**TASK DETAILS:**
Of the lines listed below, return exactly those that run from the line containing "Task: Switch to the 主页 tab" through the line containing "Click the Pull", both included.
════
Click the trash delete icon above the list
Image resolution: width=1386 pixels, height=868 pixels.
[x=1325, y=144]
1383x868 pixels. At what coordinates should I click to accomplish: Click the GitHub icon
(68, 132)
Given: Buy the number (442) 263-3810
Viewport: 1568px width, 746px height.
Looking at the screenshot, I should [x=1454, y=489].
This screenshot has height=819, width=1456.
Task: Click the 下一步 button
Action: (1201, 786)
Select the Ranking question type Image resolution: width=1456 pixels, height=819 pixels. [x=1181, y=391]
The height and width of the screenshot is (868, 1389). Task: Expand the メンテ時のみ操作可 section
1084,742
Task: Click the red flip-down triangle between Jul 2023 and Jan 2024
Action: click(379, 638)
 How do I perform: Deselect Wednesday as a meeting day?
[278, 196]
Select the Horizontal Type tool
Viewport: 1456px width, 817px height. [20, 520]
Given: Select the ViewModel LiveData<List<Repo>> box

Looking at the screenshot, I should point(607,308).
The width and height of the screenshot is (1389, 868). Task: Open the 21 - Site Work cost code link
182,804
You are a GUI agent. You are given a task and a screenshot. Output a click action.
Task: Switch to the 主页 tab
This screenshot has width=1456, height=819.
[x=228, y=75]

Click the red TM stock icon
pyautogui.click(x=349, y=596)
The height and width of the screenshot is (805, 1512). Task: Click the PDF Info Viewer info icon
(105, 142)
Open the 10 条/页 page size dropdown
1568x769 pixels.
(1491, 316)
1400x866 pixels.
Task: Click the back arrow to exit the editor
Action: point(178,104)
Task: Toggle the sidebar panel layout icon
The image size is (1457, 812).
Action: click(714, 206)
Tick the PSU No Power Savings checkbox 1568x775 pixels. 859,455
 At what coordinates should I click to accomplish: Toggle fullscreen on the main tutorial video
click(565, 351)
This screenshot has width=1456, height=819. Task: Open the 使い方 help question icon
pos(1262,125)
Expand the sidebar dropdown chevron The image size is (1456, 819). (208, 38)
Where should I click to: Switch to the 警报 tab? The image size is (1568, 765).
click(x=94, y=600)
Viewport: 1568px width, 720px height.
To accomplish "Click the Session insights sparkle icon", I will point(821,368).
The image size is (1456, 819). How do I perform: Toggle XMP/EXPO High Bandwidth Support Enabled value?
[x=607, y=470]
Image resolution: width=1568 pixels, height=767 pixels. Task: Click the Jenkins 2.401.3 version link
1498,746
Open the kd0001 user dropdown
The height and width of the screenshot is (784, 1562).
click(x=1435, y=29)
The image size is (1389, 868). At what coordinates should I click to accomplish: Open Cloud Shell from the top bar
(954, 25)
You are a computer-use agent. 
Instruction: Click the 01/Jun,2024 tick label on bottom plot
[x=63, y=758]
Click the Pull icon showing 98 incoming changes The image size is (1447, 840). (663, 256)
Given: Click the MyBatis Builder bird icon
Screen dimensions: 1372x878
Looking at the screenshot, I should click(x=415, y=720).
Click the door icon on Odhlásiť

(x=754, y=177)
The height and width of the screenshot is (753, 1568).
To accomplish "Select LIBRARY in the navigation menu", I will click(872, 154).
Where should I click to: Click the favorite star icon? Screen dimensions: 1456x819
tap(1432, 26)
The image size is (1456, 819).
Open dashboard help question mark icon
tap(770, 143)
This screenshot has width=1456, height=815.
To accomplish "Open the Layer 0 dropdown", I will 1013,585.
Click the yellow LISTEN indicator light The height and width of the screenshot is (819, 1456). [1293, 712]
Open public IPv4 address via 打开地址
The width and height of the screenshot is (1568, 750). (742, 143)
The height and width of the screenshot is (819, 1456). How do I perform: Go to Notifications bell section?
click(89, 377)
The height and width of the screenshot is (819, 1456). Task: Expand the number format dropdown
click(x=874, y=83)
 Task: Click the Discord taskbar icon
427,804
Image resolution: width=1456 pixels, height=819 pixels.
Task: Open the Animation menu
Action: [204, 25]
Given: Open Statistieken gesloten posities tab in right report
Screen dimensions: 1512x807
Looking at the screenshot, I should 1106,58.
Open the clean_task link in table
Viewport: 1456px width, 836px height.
════
**WRITTEN SOLUTION:**
Task: Switch to the 主页 tab
This screenshot has width=1456, height=819.
[x=228, y=75]

Click the red TM stock icon
pyautogui.click(x=349, y=596)
The height and width of the screenshot is (805, 1512). Task: Click the PDF Info Viewer info icon
(105, 142)
Open the 10 条/页 page size dropdown
1568x769 pixels.
(1491, 316)
1400x866 pixels.
Task: Click the back arrow to exit the editor
Action: point(178,104)
Task: Toggle the sidebar panel layout icon
The image size is (1457, 812).
Action: click(714, 206)
Tick the PSU No Power Savings checkbox 1568x775 pixels. 859,455
 At what coordinates should I click to accomplish: Toggle fullscreen on the main tutorial video
click(565, 351)
This screenshot has width=1456, height=819. Task: Open the 使い方 help question icon
pos(1262,125)
Expand the sidebar dropdown chevron The image size is (1456, 819). (208, 38)
Where should I click to: Switch to the 警报 tab? The image size is (1568, 765).
click(x=94, y=600)
Viewport: 1568px width, 720px height.
To accomplish "Click the Session insights sparkle icon", I will point(821,368).
The image size is (1456, 819). How do I perform: Toggle XMP/EXPO High Bandwidth Support Enabled value?
[x=607, y=470]
Image resolution: width=1568 pixels, height=767 pixels. Task: Click the Jenkins 2.401.3 version link
1498,746
Open the kd0001 user dropdown
The height and width of the screenshot is (784, 1562).
click(x=1435, y=29)
The image size is (1389, 868). At what coordinates should I click to accomplish: Open Cloud Shell from the top bar
(954, 25)
You are a computer-use agent. 
Instruction: Click the 01/Jun,2024 tick label on bottom plot
[x=63, y=758]
Click the Pull icon showing 98 incoming changes The image size is (1447, 840). (663, 256)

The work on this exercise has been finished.